Send back the whole listing untouched.

### ENTRIES SHOWN

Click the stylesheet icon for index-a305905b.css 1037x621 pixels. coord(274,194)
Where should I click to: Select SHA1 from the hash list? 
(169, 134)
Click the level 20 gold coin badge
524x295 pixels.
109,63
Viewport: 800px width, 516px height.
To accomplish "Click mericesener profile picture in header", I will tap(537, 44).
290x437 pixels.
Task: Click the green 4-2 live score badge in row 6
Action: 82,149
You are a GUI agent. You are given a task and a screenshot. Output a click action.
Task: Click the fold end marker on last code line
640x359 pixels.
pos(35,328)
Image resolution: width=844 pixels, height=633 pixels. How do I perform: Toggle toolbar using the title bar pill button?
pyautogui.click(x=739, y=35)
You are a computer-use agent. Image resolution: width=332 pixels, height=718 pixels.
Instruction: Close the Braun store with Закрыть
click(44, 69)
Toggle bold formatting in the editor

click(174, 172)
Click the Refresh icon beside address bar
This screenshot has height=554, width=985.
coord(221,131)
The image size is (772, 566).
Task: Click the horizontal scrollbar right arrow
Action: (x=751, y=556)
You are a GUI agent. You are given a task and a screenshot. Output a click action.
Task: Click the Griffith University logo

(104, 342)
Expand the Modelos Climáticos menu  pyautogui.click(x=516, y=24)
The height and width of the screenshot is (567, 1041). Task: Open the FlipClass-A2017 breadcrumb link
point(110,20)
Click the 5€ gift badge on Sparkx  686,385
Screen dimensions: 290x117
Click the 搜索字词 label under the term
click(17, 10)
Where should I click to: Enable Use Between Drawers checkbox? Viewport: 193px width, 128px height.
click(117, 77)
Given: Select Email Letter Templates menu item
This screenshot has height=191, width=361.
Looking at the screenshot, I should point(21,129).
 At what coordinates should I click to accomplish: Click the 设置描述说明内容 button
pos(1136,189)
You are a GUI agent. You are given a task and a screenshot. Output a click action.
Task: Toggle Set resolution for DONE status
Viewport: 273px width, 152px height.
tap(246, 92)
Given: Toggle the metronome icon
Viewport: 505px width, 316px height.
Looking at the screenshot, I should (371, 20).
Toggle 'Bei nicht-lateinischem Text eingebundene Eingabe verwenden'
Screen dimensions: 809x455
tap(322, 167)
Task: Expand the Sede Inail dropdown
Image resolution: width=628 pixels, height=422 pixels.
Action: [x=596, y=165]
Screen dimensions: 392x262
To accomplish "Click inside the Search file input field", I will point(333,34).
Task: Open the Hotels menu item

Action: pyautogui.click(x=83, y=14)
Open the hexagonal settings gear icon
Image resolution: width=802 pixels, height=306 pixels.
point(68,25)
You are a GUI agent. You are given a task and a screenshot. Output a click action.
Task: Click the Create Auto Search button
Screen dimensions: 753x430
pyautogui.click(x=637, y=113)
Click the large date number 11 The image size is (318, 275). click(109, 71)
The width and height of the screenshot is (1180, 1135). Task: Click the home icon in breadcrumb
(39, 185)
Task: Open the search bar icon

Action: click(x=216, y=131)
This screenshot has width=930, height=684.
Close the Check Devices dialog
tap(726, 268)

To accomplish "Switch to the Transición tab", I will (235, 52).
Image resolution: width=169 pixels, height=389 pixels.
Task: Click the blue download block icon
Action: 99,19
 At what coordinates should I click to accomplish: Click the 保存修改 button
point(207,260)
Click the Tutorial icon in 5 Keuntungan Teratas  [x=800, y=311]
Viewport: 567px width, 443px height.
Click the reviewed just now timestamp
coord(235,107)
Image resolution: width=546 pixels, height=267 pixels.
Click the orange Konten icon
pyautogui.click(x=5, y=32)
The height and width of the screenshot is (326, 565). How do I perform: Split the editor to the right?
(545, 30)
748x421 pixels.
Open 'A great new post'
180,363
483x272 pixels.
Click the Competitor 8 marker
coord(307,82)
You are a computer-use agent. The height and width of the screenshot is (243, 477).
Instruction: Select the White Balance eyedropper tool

######

# ANSWER:
Click the stylesheet icon for index-a305905b.css 1037x621 pixels. coord(274,194)
Where should I click to: Select SHA1 from the hash list? 
(169, 134)
Click the level 20 gold coin badge
524x295 pixels.
109,63
Viewport: 800px width, 516px height.
To accomplish "Click mericesener profile picture in header", I will tap(537, 44).
290x437 pixels.
Task: Click the green 4-2 live score badge in row 6
Action: 82,149
You are a GUI agent. You are given a task and a screenshot. Output a click action.
Task: Click the fold end marker on last code line
640x359 pixels.
pos(35,328)
Image resolution: width=844 pixels, height=633 pixels. How do I perform: Toggle toolbar using the title bar pill button?
pyautogui.click(x=739, y=35)
You are a computer-use agent. Image resolution: width=332 pixels, height=718 pixels.
Instruction: Close the Braun store with Закрыть
click(44, 69)
Toggle bold formatting in the editor

click(174, 172)
Click the Refresh icon beside address bar
This screenshot has height=554, width=985.
coord(221,131)
The image size is (772, 566).
Task: Click the horizontal scrollbar right arrow
Action: (x=751, y=556)
You are a GUI agent. You are given a task and a screenshot. Output a click action.
Task: Click the Griffith University logo

(104, 342)
Expand the Modelos Climáticos menu  pyautogui.click(x=516, y=24)
The height and width of the screenshot is (567, 1041). Task: Open the FlipClass-A2017 breadcrumb link
point(110,20)
Click the 5€ gift badge on Sparkx  686,385
Screen dimensions: 290x117
Click the 搜索字词 label under the term
click(17, 10)
Where should I click to: Enable Use Between Drawers checkbox? Viewport: 193px width, 128px height.
click(117, 77)
Given: Select Email Letter Templates menu item
This screenshot has height=191, width=361.
Looking at the screenshot, I should point(21,129).
 At what coordinates should I click to accomplish: Click the 设置描述说明内容 button
pos(1136,189)
You are a GUI agent. You are given a task and a screenshot. Output a click action.
Task: Toggle Set resolution for DONE status
Viewport: 273px width, 152px height.
tap(246, 92)
Given: Toggle the metronome icon
Viewport: 505px width, 316px height.
Looking at the screenshot, I should (371, 20).
Toggle 'Bei nicht-lateinischem Text eingebundene Eingabe verwenden'
Screen dimensions: 809x455
tap(322, 167)
Task: Expand the Sede Inail dropdown
Image resolution: width=628 pixels, height=422 pixels.
Action: [x=596, y=165]
Screen dimensions: 392x262
To accomplish "Click inside the Search file input field", I will point(333,34).
Task: Open the Hotels menu item

Action: pyautogui.click(x=83, y=14)
Open the hexagonal settings gear icon
Image resolution: width=802 pixels, height=306 pixels.
point(68,25)
You are a GUI agent. You are given a task and a screenshot. Output a click action.
Task: Click the Create Auto Search button
Screen dimensions: 753x430
pyautogui.click(x=637, y=113)
Click the large date number 11 The image size is (318, 275). click(109, 71)
The width and height of the screenshot is (1180, 1135). Task: Click the home icon in breadcrumb
(39, 185)
Task: Open the search bar icon

Action: click(x=216, y=131)
This screenshot has width=930, height=684.
Close the Check Devices dialog
tap(726, 268)

To accomplish "Switch to the Transición tab", I will (235, 52).
Image resolution: width=169 pixels, height=389 pixels.
Task: Click the blue download block icon
Action: 99,19
 At what coordinates should I click to accomplish: Click the 保存修改 button
point(207,260)
Click the Tutorial icon in 5 Keuntungan Teratas  [x=800, y=311]
Viewport: 567px width, 443px height.
Click the reviewed just now timestamp
coord(235,107)
Image resolution: width=546 pixels, height=267 pixels.
Click the orange Konten icon
pyautogui.click(x=5, y=32)
The height and width of the screenshot is (326, 565). How do I perform: Split the editor to the right?
(545, 30)
748x421 pixels.
Open 'A great new post'
180,363
483x272 pixels.
Click the Competitor 8 marker
coord(307,82)
You are a computer-use agent. The height and width of the screenshot is (243, 477).
Instruction: Select the White Balance eyedropper tool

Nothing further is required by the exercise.